In Totta v. CCSB Financial, C.A. No. 2021-0173-KSJM (Del. Ch. May 31, 2022) (McCormick, C.), the Delaware Court of Chancery held that a board of directors improperly applied a voting aggregation provision in the company’s charter that disenfranchised several stockholders. In so holding, Chancellor Kathaleen McCormick reinforced that Delaware twice-tests corporate conduct—first for legal validity, then second for equity. The chancellor also emphasized that, unless specifically authorized by Delaware’s General Corporate Law (DGCL), the contents of a corporation’s charter do not displace directors’ fiduciary obligations or override the court’s “enhanced scrutiny” review for transactions implicating shareholders’ sacrosanct voting rights.
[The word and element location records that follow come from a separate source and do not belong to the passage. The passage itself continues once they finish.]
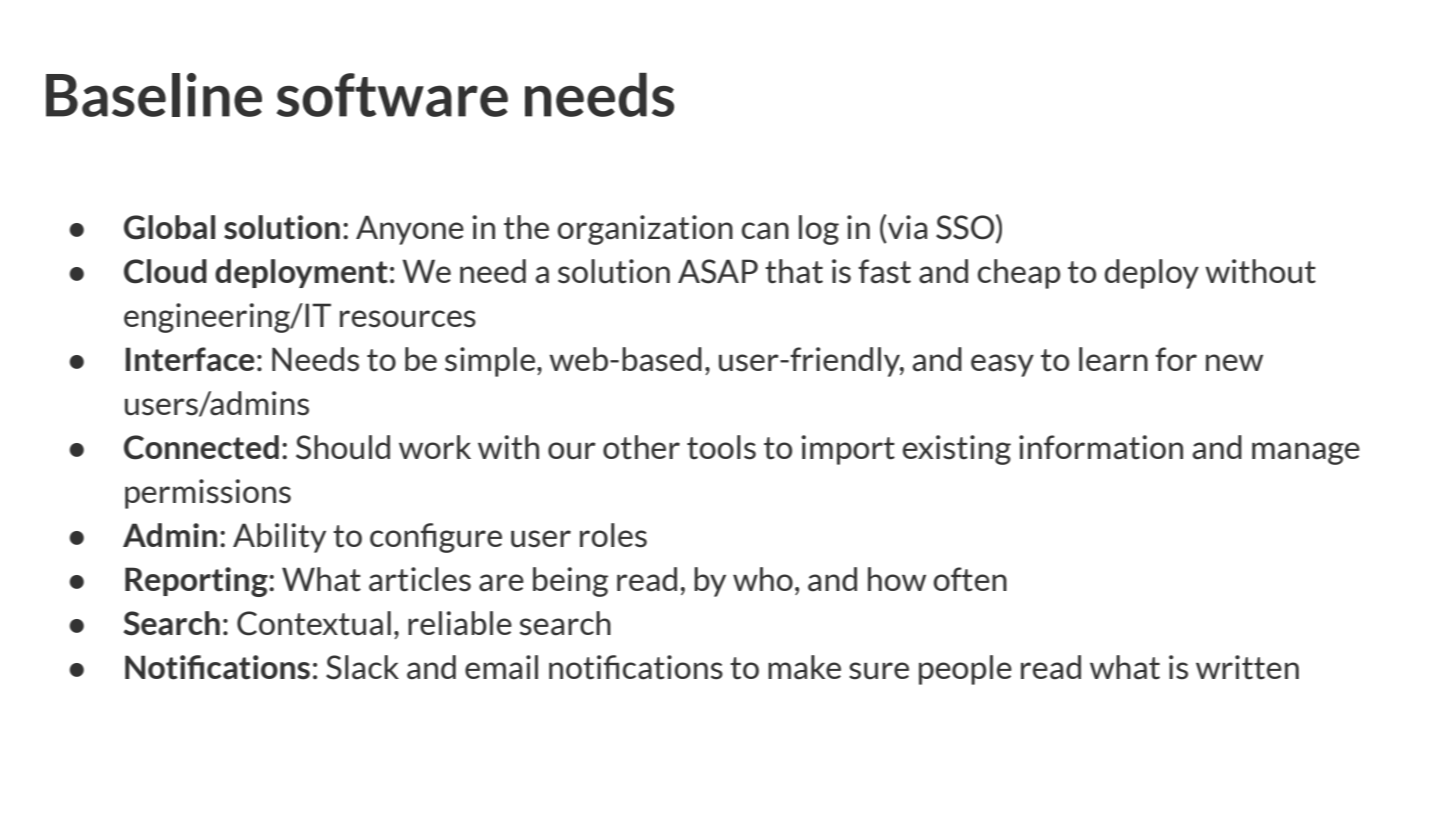 The height and width of the screenshot is (819, 1456). I want to click on information, so click(1101, 447).
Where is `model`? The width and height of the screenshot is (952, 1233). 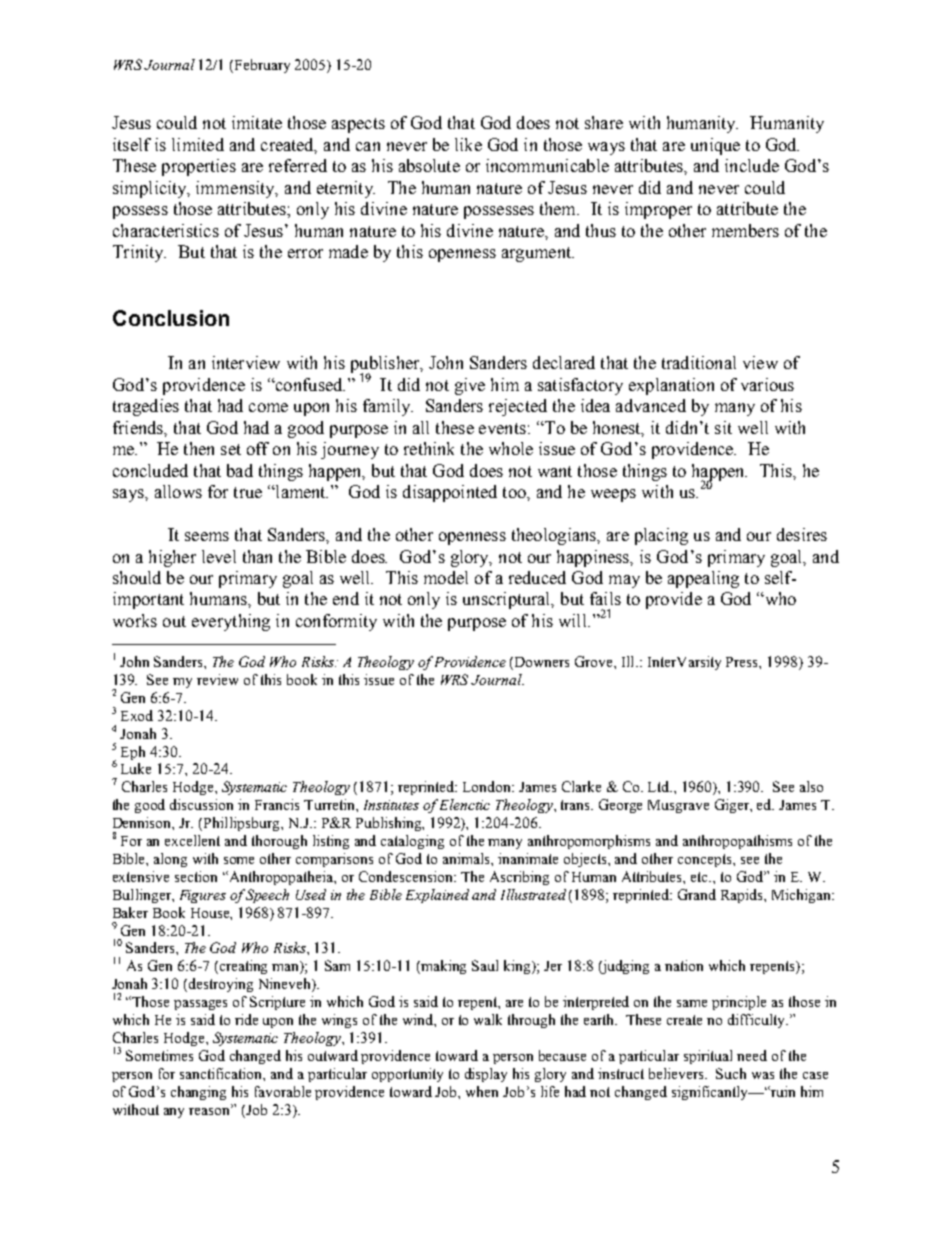
model is located at coordinates (446, 577).
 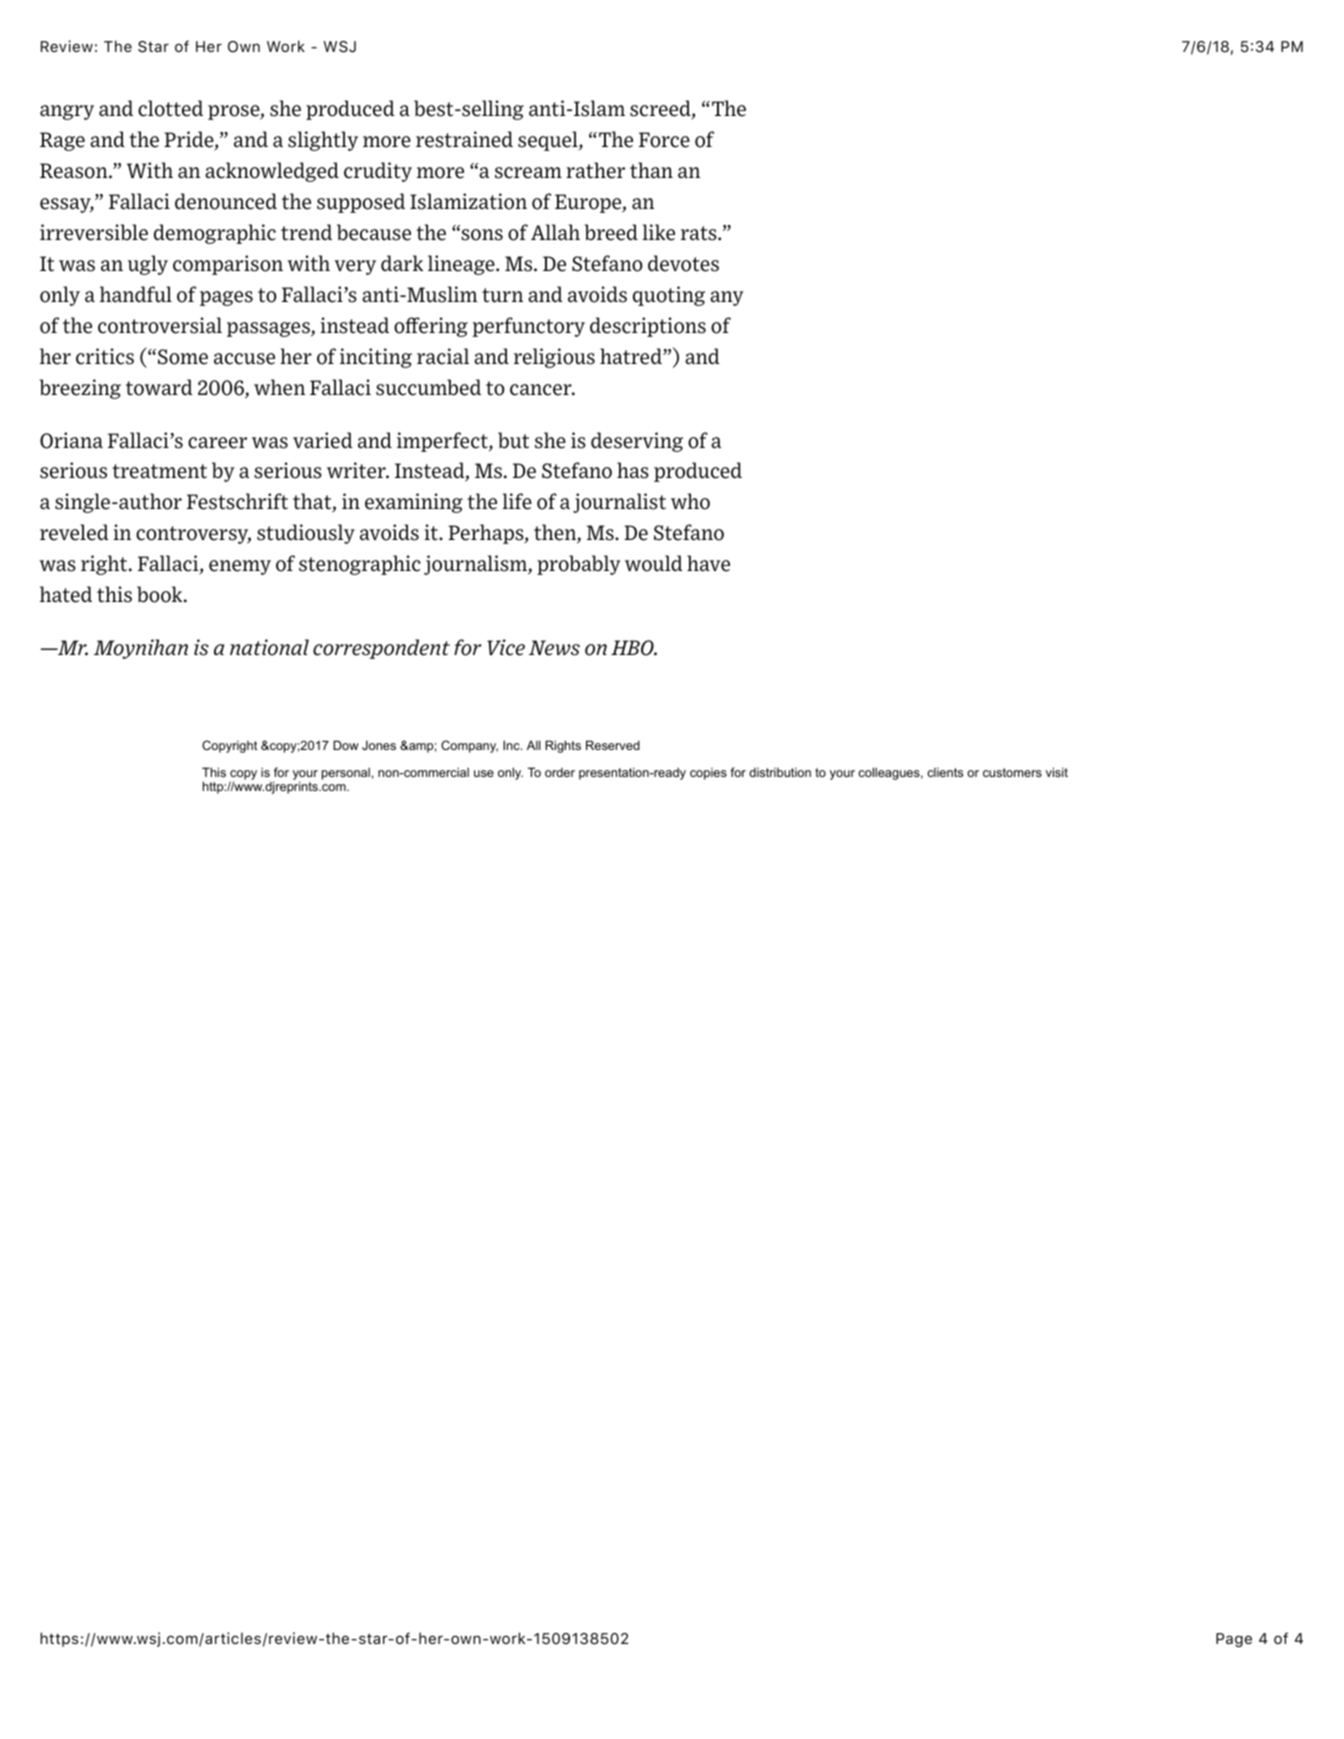 I want to click on order, so click(x=560, y=772).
In Totta, an insurgent stockholder (the iInsurgent) ignited a proxy battle against the board of directors of CCSB Financial Corp., the holding company for a small community bank in Kansas City. To neutralize this perceived threat, the directors invoked a provision in the company’s charter that prohibited a stockholder, and other stockholders “acting in concert” with that stockholder, from exercising more than 10% of the company’s voting power in an election (the voting limitation). Pursuant to the voting limitation, the board determined that the insurgent, his slate of nominees, and longtime friend of the insurgent (together, the insurgent group), all of whom were company stockholders, were acting in concert with each other, and thus the board instructed the inspector of elections not to count 37,175 votes in total. As a result, the incumbent slate of directors won reelection by 698 votes and none of the Insurgent’s nominees were elected.